Regardless of the etiology, embolotherapy seems to provide excellent long-term results [68, 10]. There is, however, little experience in the embolotherapy of wide-necked aneurysms. This situation carries an increased risk of embolic hepatic or splenic artery branch occlusion through coil dislocation. With additional occlusion of the celiac trunk, there is an increased risk of ischemic damage to the liver and spleen following interruption of the retrograde perfusion of the common hepatic artery and the splenic artery. However, transarterial chemo-embolization (TACE) of malignant liver tumors has demonstrated that the liver can tolerate occlusion even of the common hepatic artery as long as the portal vein is fully patent. In such cases, patency of the portal vein must be proven before intervention through either CCDS, CT or indirect splenoportography. The patient also needs to be controlled for signs of ischemic cholangitis rarely occurring after sudden occlusion of the hepatic artery.
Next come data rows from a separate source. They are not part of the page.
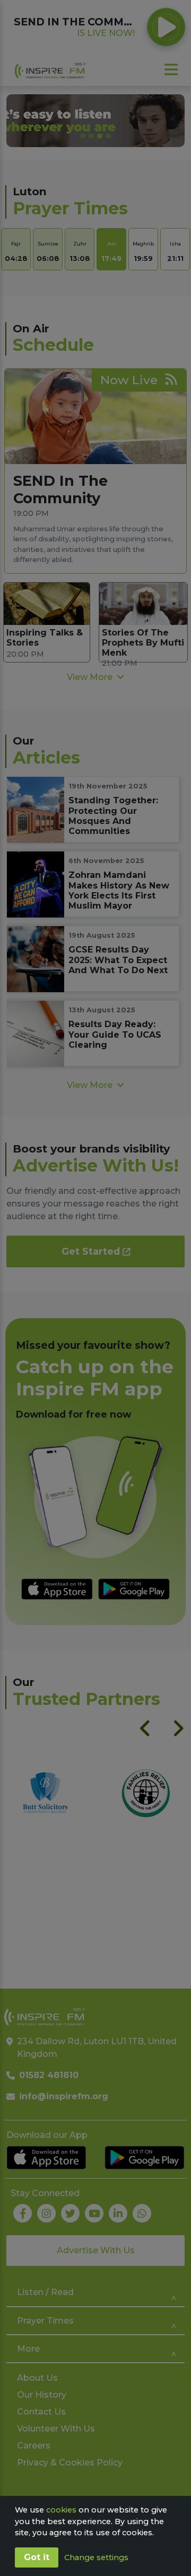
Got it (36, 2557)
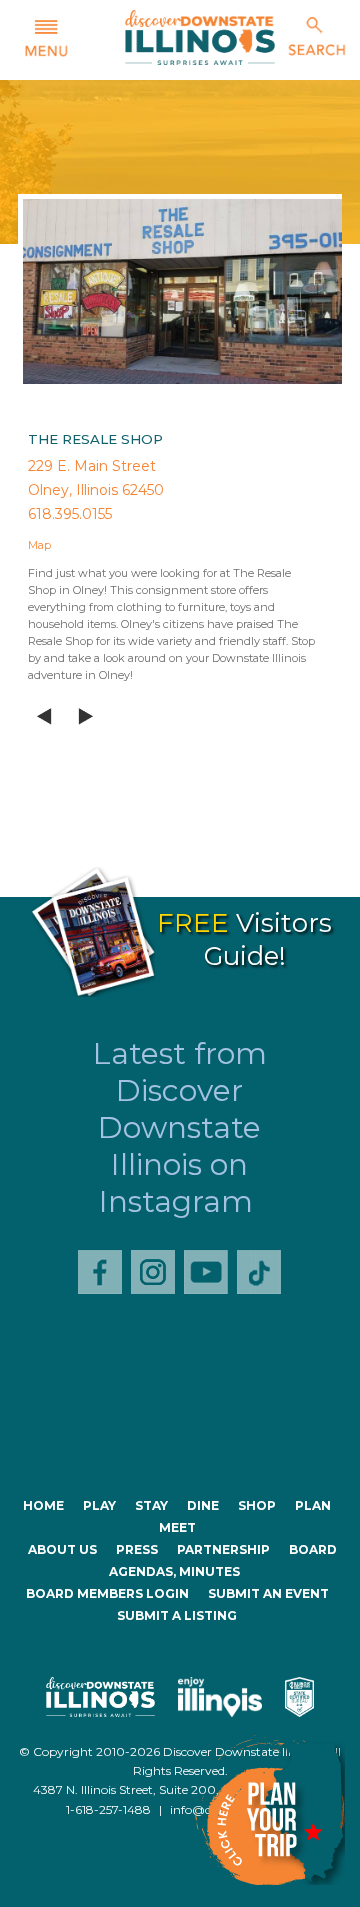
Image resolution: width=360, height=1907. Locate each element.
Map (39, 545)
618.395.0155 (70, 514)
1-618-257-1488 (108, 1809)
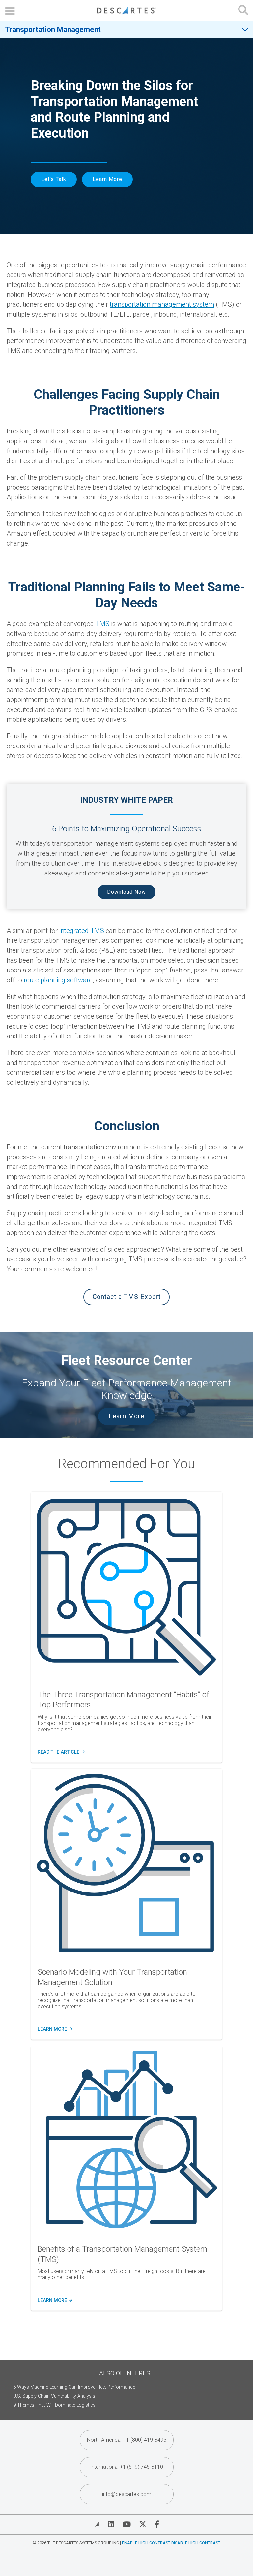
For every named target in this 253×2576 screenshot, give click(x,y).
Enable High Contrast (146, 2542)
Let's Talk (53, 179)
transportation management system (162, 304)
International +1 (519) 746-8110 (126, 2467)
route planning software (58, 980)
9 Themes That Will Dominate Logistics (54, 2405)
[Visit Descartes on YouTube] (127, 2524)
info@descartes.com (126, 2494)
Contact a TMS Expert (127, 1297)
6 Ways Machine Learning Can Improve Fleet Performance (74, 2387)
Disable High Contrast (195, 2542)
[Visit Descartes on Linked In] (111, 2524)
In rare cases, an aortohepatic bypass operation may be considered to protect the liver.

Cases of splenic artery occlusion for treatment of hypersplenism and traumatic lesions of the spleen show that splenic function may be partially reduced but complete necrosis is rare [14, 15]. Even if acute splenic infarction occurs, splenectomy is considered to have a lower operative risk than the surgical treatment of the aneurysm.

Although transcatheter embolization is now the treatment of choice for visceral artery aneurysms, the potential complications of embolotherapy need to be carefully weighed against the increased risk of surgery and of rupture. In the individual patient, the indication for treatment of aneurysms in this anatomically complex region requires an interdisciplinary approach. Choice of the best treatment and planning of the intervention requires utilization of the entire range of diagnostic modalities to ensure the best possible depiction of the situation including morphologic (CTA/MRA, DSA) and functional (CCDS) assessment. The intervention should be carried out in specialized centers with the equipment to handle possible complications and by an interventionist experienced in vascular interventions and embolotherapy. If these conditions are met, even complicated cases such as the one presented can be successfully treated by transcatheter embolization.